School of Computer and Information Science, University of South Australia, Adelaide, SA 5095, Australia.
BMC Bioinformatics. 2009 Dec 10;10:408. doi: 10.1186/1471-2105-10-408.
microRNAs (miRNAs) regulate target gene expression by controlling their mRNAs post-transcriptionally. Increasing evidence demonstrates that miRNAs play important roles in various biological processes. However, the functions and precise regulatory mechanisms of most miRNAs remain elusive. Current research suggests that miRNA regulatory modules are complicated, including up-, down-, and mix-regulation for different physiological conditions. Previous computational approaches for discovering miRNA-mRNA interactions focus only on down-regulatory modules. In this work, we present a method to capture complex miRNA-mRNA interactions including all regulatory types between miRNAs and mRNAs.

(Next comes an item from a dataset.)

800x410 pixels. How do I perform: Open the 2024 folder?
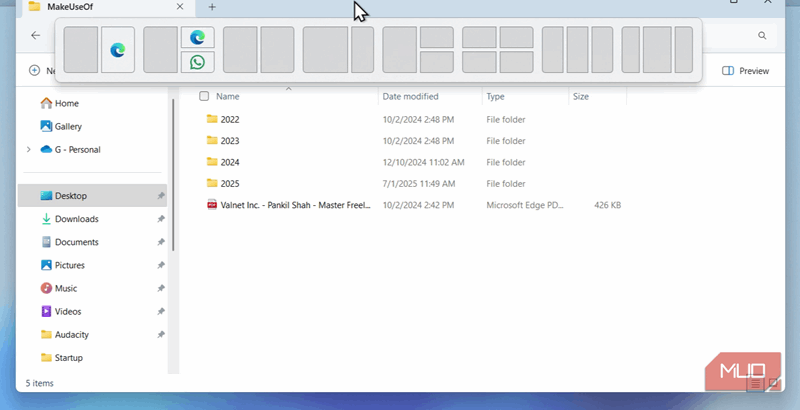coord(230,162)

We present a method to capture complex miRNA-mRNA interactions using Bayesian network structure learning with splitting-averaging strategy. It is designed to explore all possible miRNA-mRNA interactions by integrating miRNA-targeting information, expression profiles of miRNAs and mRNAs, and sample categories. We also present an analysis of data sets for epithelial and mesenchymal transition (EMT). Our results show that the proposed method identified all possible types of miRNA-mRNA interactions from the data. Many interactions are of tremendous biological significance. Some discoveries have been validated by previous research, for example, the miR-200 family negatively regulates ZEB1 and ZEB2 for EMT. Some are consistent with the literature, such as LOX has wide interactions with the miR-200 family members for EMT. Furthermore, many novel interactions are statistically significant and worthy of validation in the near future.
This paper presents a new method to explore the complex miRNA-mRNA interactions for different physiological conditions using Bayesian network structure learning with splitting-averaging strategy. The method makes use of heterogeneous data including miRNA-targeting information, expression profiles of miRNAs and mRNAs, and sample categories. Results on EMT data sets show that the proposed method uncovers many known miRNA targets as well as new potentially promising miRNA-mRNA interactions. These interactions could not be achieved by the normal Bayesian network structure learning.
microRNAs(miRNAs)通过控制其 mRNA 的转录后水平来调节靶基因的表达。越来越多的证据表明,miRNAs 在各种生物过程中发挥着重要作用。然而,大多数 miRNAs 的功能和精确调控机制仍不清楚。目前的研究表明,miRNA 调控模块很复杂,包括不同生理条件下的上调、下调和混合调控。以前用于发现 miRNA-mRNA 相互作用的计算方法仅关注下调调控模块。在这项工作中,我们提出了一种方法来捕获包括 miRNA 和 mRNA 之间所有调控类型的复杂 miRNA-mRNA 相互作用。
我们提出了一种使用贝叶斯网络结构学习与分裂平均策略来捕获复杂 miRNA-mRNA 相互作用的方法。它旨在通过整合 miRNA 靶向信息、miRNAs 和 mRNAs 的表达谱以及样本类别来探索所有可能的 miRNA-mRNA 相互作用。我们还对上皮间质转化(EMT)数据集进行了分析。我们的结果表明,所提出的方法从数据中识别出了所有可能类型的 miRNA-mRNA 相互作用。许多相互作用具有巨大的生物学意义。一些发现已经被以前的研究验证,例如,miR-200 家族通过 EMT 负调控 ZEB1 和 ZEB2。有些与文献一致,例如 LOX 与 miR-200 家族成员有广泛的相互作用用于 EMT。此外,许多新的相互作用在统计学上是显著的,并且值得在不久的将来进行验证。
本文提出了一种新的方法,使用贝叶斯网络结构学习与分裂平均策略来探索不同生理条件下的复杂 miRNA-mRNA 相互作用。该方法利用包括 miRNA 靶向信息、miRNAs 和 mRNAs 的表达谱以及样本类别在内的异构数据。EMT 数据集上的结果表明,所提出的方法揭示了许多已知的 miRNA 靶标以及新的潜在有前途的 miRNA-mRNA 相互作用。这些相互作用是正常的贝叶斯网络结构学习无法实现的。